MOTHER LAND
‘Theroux is the imperfect laureate of our endless imperfections’
Hamish Hamilton, 509pp, £20, Oldie price £13.24 inc p&p Paul Theroux, now 76, is still impressively prolific, turning out novels, travel books and journalism. ‘How on earth has he managed to keep it up?’ asked Ian Sansom, reviewing his latest novel, Mother
Land, in the Guardian. The answer, according to Sansom, is the author’s prodigious capacity for ‘fury, rage and spite’. His feuds with family and fellow writers are legendary and ‘Theroux’s great hurts and rages may be difficult to behold but they are nothing if not readable. Critical often to the point of self-harm, his work has never flinched from attempting to tell the truth, as he sees it, about places and people. He is the imperfect laureate of our endless imperfections.’

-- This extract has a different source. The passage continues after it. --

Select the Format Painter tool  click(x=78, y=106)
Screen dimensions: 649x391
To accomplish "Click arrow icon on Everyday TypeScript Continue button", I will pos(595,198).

Mother Land, the story of a family of dysfunctional elderly siblings still dominated by a monstrous matriarch, is close to autobiographical. Alex Clark in the Observer wondered if it was ‘an act of projection too far’. James Marriott in the Times found the characters ‘superheroes of spite and petty resentment … less like individual siblings and more like a swirling current of toxic emotional energy’.
Clark thought it ‘a phenomenally strange novel, maybe one of the most repetitive I’ve ever read, with words (indirection, teasing, frugal), accusations and anecdotes recurring to the point of fatigue. Is this an echo of the nature of family life, of our ability to nurse grudges and fuel hobbyhorses, or just writerly indiscipline?’ In the New York Times, fellow novelist Stephen King also picked up on the repetitions in what he called ‘an exercise in meanspirited score-settling’: ‘Anything the narrator Jay says is worth saying at least twice (or a dozen times).’ But King, like most of the other reviewers, couldn’t help being swept along on Theroux’s irresistibly spit-flecked and rancorous rollercoaster. ‘I kind of enjoyed it.’